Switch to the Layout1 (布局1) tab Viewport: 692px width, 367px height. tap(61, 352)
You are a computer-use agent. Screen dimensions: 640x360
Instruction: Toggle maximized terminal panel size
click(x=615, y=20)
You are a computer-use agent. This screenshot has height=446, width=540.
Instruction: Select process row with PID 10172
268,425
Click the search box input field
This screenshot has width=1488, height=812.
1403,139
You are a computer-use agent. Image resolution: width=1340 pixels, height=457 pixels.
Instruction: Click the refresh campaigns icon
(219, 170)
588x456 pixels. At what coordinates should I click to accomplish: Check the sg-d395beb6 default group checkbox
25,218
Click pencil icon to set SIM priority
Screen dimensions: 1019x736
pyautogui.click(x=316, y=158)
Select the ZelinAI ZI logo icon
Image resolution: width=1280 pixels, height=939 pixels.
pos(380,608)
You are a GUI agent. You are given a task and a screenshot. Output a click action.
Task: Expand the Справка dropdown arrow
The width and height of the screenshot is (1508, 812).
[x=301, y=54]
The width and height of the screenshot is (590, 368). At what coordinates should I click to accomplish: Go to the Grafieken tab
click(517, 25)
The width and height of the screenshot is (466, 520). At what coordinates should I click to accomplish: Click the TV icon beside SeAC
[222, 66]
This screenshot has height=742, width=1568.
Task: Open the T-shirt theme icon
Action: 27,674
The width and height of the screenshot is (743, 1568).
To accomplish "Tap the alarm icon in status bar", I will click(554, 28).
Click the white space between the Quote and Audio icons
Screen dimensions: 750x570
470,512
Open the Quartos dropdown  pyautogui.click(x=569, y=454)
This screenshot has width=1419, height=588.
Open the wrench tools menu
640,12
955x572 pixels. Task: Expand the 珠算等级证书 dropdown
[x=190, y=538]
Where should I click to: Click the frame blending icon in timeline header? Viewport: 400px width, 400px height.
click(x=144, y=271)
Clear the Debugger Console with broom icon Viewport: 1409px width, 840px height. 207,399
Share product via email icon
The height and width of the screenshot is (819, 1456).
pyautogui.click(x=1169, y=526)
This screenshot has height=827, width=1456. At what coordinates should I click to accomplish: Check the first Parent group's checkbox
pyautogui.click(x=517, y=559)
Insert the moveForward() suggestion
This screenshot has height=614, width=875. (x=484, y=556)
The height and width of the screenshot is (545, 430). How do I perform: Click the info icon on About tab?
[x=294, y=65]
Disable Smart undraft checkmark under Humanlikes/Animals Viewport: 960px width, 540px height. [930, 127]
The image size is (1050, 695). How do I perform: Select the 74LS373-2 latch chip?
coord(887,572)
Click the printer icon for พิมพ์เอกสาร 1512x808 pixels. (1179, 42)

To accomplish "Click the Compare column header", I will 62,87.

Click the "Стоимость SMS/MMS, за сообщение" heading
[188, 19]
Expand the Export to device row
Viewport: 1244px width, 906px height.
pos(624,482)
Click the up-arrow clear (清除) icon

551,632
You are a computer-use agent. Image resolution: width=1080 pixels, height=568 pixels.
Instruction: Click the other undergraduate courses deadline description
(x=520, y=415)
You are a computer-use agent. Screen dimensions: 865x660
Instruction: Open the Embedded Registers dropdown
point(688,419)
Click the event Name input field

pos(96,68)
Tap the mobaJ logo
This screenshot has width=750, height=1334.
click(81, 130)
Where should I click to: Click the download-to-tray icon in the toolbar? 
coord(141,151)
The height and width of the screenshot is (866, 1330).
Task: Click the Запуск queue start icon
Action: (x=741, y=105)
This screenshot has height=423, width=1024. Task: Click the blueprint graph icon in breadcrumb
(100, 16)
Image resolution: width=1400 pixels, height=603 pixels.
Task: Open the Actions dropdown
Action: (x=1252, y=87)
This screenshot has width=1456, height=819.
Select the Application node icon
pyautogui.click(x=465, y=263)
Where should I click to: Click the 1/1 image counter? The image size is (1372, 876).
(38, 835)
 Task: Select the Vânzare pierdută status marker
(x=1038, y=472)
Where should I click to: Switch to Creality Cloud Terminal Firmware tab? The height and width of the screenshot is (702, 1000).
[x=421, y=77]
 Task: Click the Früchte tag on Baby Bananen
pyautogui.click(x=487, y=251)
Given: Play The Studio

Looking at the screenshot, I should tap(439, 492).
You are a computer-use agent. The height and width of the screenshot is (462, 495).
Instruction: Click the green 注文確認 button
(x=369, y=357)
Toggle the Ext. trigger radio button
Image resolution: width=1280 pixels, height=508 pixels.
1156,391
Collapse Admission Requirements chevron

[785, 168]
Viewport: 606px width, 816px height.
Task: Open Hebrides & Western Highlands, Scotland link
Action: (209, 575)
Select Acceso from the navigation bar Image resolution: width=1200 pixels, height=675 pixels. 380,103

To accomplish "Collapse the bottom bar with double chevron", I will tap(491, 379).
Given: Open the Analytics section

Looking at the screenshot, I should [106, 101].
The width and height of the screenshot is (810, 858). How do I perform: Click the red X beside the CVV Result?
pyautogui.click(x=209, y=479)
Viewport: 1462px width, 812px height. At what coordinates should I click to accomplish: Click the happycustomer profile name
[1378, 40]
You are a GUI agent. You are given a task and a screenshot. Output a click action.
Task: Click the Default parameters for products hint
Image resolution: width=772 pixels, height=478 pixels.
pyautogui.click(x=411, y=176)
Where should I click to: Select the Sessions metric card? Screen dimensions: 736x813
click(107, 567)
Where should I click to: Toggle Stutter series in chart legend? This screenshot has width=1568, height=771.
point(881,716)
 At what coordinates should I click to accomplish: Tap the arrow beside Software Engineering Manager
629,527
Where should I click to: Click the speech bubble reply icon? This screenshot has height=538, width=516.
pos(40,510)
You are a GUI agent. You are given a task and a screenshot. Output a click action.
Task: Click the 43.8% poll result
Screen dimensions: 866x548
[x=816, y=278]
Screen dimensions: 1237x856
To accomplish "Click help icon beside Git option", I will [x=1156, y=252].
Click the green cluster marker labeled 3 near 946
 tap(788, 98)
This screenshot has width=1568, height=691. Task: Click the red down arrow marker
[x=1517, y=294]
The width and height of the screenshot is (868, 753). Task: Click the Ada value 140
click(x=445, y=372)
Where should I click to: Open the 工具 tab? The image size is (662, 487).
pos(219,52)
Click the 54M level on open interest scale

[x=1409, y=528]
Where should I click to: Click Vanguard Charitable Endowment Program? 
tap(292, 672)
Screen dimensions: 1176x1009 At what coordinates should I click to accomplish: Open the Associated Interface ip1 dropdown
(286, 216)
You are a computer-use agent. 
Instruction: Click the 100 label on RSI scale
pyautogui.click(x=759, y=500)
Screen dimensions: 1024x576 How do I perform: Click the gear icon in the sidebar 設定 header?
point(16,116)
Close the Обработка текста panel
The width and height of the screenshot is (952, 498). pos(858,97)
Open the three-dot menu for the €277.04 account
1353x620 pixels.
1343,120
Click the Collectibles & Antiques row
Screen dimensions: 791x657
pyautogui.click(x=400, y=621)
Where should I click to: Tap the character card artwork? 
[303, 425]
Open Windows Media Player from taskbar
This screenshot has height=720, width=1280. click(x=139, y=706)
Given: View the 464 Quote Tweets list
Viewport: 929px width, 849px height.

........

*Task*: Copy out every line of the entries above verbatim.

*Solution below*:
Switch to the Layout1 (布局1) tab Viewport: 692px width, 367px height. tap(61, 352)
You are a computer-use agent. Screen dimensions: 640x360
Instruction: Toggle maximized terminal panel size
click(x=615, y=20)
You are a computer-use agent. This screenshot has height=446, width=540.
Instruction: Select process row with PID 10172
268,425
Click the search box input field
This screenshot has width=1488, height=812.
1403,139
You are a computer-use agent. Image resolution: width=1340 pixels, height=457 pixels.
Instruction: Click the refresh campaigns icon
(219, 170)
588x456 pixels. At what coordinates should I click to accomplish: Check the sg-d395beb6 default group checkbox
25,218
Click pencil icon to set SIM priority
Screen dimensions: 1019x736
pyautogui.click(x=316, y=158)
Select the ZelinAI ZI logo icon
Image resolution: width=1280 pixels, height=939 pixels.
pos(380,608)
You are a GUI agent. You are given a task and a screenshot. Output a click action.
Task: Expand the Справка dropdown arrow
The width and height of the screenshot is (1508, 812).
[x=301, y=54]
The width and height of the screenshot is (590, 368). At what coordinates should I click to accomplish: Go to the Grafieken tab
click(517, 25)
The width and height of the screenshot is (466, 520). At what coordinates should I click to accomplish: Click the TV icon beside SeAC
[222, 66]
This screenshot has height=742, width=1568.
Task: Open the T-shirt theme icon
Action: 27,674
The width and height of the screenshot is (743, 1568).
To accomplish "Tap the alarm icon in status bar", I will click(554, 28).
Click the white space between the Quote and Audio icons
Screen dimensions: 750x570
470,512
Open the Quartos dropdown  pyautogui.click(x=569, y=454)
This screenshot has width=1419, height=588.
Open the wrench tools menu
640,12
955x572 pixels. Task: Expand the 珠算等级证书 dropdown
[x=190, y=538]
Where should I click to: Click the frame blending icon in timeline header? Viewport: 400px width, 400px height.
click(x=144, y=271)
Clear the Debugger Console with broom icon Viewport: 1409px width, 840px height. 207,399
Share product via email icon
The height and width of the screenshot is (819, 1456).
pyautogui.click(x=1169, y=526)
This screenshot has height=827, width=1456. At what coordinates should I click to accomplish: Check the first Parent group's checkbox
pyautogui.click(x=517, y=559)
Insert the moveForward() suggestion
This screenshot has height=614, width=875. (x=484, y=556)
The height and width of the screenshot is (545, 430). How do I perform: Click the info icon on About tab?
[x=294, y=65]
Disable Smart undraft checkmark under Humanlikes/Animals Viewport: 960px width, 540px height. [930, 127]
The image size is (1050, 695). How do I perform: Select the 74LS373-2 latch chip?
coord(887,572)
Click the printer icon for พิมพ์เอกสาร 1512x808 pixels. (1179, 42)

To accomplish "Click the Compare column header", I will 62,87.

Click the "Стоимость SMS/MMS, за сообщение" heading
[188, 19]
Expand the Export to device row
Viewport: 1244px width, 906px height.
pos(624,482)
Click the up-arrow clear (清除) icon

551,632
You are a computer-use agent. Image resolution: width=1080 pixels, height=568 pixels.
Instruction: Click the other undergraduate courses deadline description
(x=520, y=415)
You are a computer-use agent. Screen dimensions: 865x660
Instruction: Open the Embedded Registers dropdown
point(688,419)
Click the event Name input field

pos(96,68)
Tap the mobaJ logo
This screenshot has width=750, height=1334.
click(81, 130)
Where should I click to: Click the download-to-tray icon in the toolbar? 
coord(141,151)
The height and width of the screenshot is (866, 1330).
Task: Click the Запуск queue start icon
Action: (x=741, y=105)
This screenshot has height=423, width=1024. Task: Click the blueprint graph icon in breadcrumb
(100, 16)
Image resolution: width=1400 pixels, height=603 pixels.
Task: Open the Actions dropdown
Action: (x=1252, y=87)
This screenshot has width=1456, height=819.
Select the Application node icon
pyautogui.click(x=465, y=263)
Where should I click to: Click the 1/1 image counter? The image size is (1372, 876).
(38, 835)
 Task: Select the Vânzare pierdută status marker
(x=1038, y=472)
Where should I click to: Switch to Creality Cloud Terminal Firmware tab? The height and width of the screenshot is (702, 1000).
[x=421, y=77]
 Task: Click the Früchte tag on Baby Bananen
pyautogui.click(x=487, y=251)
Given: Play The Studio

Looking at the screenshot, I should tap(439, 492).
You are a computer-use agent. The height and width of the screenshot is (462, 495).
Instruction: Click the green 注文確認 button
(x=369, y=357)
Toggle the Ext. trigger radio button
Image resolution: width=1280 pixels, height=508 pixels.
1156,391
Collapse Admission Requirements chevron

[785, 168]
Viewport: 606px width, 816px height.
Task: Open Hebrides & Western Highlands, Scotland link
Action: (209, 575)
Select Acceso from the navigation bar Image resolution: width=1200 pixels, height=675 pixels. 380,103

To accomplish "Collapse the bottom bar with double chevron", I will tap(491, 379).
Given: Open the Analytics section

Looking at the screenshot, I should [106, 101].
The width and height of the screenshot is (810, 858). How do I perform: Click the red X beside the CVV Result?
pyautogui.click(x=209, y=479)
Viewport: 1462px width, 812px height. At what coordinates should I click to accomplish: Click the happycustomer profile name
[1378, 40]
You are a GUI agent. You are given a task and a screenshot. Output a click action.
Task: Click the Default parameters for products hint
Image resolution: width=772 pixels, height=478 pixels.
pyautogui.click(x=411, y=176)
Where should I click to: Select the Sessions metric card? Screen dimensions: 736x813
click(107, 567)
Where should I click to: Toggle Stutter series in chart legend? This screenshot has width=1568, height=771.
point(881,716)
 At what coordinates should I click to accomplish: Tap the arrow beside Software Engineering Manager
629,527
Where should I click to: Click the speech bubble reply icon? This screenshot has height=538, width=516.
pos(40,510)
You are a GUI agent. You are given a task and a screenshot. Output a click action.
Task: Click the 43.8% poll result
Screen dimensions: 866x548
[x=816, y=278]
Screen dimensions: 1237x856
To accomplish "Click help icon beside Git option", I will [x=1156, y=252].
Click the green cluster marker labeled 3 near 946
 tap(788, 98)
This screenshot has width=1568, height=691. Task: Click the red down arrow marker
[x=1517, y=294]
The width and height of the screenshot is (868, 753). Task: Click the Ada value 140
click(x=445, y=372)
Where should I click to: Open the 工具 tab? The image size is (662, 487).
pos(219,52)
Click the 54M level on open interest scale

[x=1409, y=528]
Where should I click to: Click Vanguard Charitable Endowment Program? 
tap(292, 672)
Screen dimensions: 1176x1009 At what coordinates should I click to accomplish: Open the Associated Interface ip1 dropdown
(286, 216)
You are a computer-use agent. 
Instruction: Click the 100 label on RSI scale
pyautogui.click(x=759, y=500)
Screen dimensions: 1024x576 How do I perform: Click the gear icon in the sidebar 設定 header?
point(16,116)
Close the Обработка текста panel
The width and height of the screenshot is (952, 498). pos(858,97)
Open the three-dot menu for the €277.04 account
1353x620 pixels.
1343,120
Click the Collectibles & Antiques row
Screen dimensions: 791x657
pyautogui.click(x=400, y=621)
Where should I click to: Tap the character card artwork? 
[303, 425]
Open Windows Media Player from taskbar
This screenshot has height=720, width=1280. click(x=139, y=706)
Given: View the 464 Quote Tweets list
Viewport: 929px width, 849px height.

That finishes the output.